Bacterial Infections in the Immunocompromised Host

Abstract

This chapter focuses on bacterial infections in specific settings where fundamental relationships relevant to the persistence of bacterial infections in the human host may be observed and studied. Neonates usually acquire bacterial pathogens transplacentally through the umbilical vein or by aspiration from amniotic fluid or cervical secretions. The complement system is able directly to lyse some gram-negative bacteria even in the absence of specific antibodies, but circulating levels of complement in the sera of neonates are lower than those in adults. Both the infected fetus and the neonate are able to produce protective IgM antibodies in response to bacterial antigens, but the levels in serum are lower than those in adults. The primary T-cell deficiencies produce defects in the cytokine production that is required to activate macrophages to kill intracellular bacteria. A primary defect of superoxide synthesis or adhesion of neutrophils is related to severe infection with pyogenic bacteria.
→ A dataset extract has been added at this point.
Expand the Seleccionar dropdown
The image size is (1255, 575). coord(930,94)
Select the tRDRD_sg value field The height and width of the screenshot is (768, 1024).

The extreme example of acquired immune deficiency is human immunodeficiency virus (HIV) infection, which produces AIDS. Persistent infections modulate all aspects of immune response, including both adaptive and natural immune functions, and have long-term consequences for immune defense. Although encounters with bacteria are a normal aspect of neonatal life, infants are also more susceptible to bacterial infections than are adults.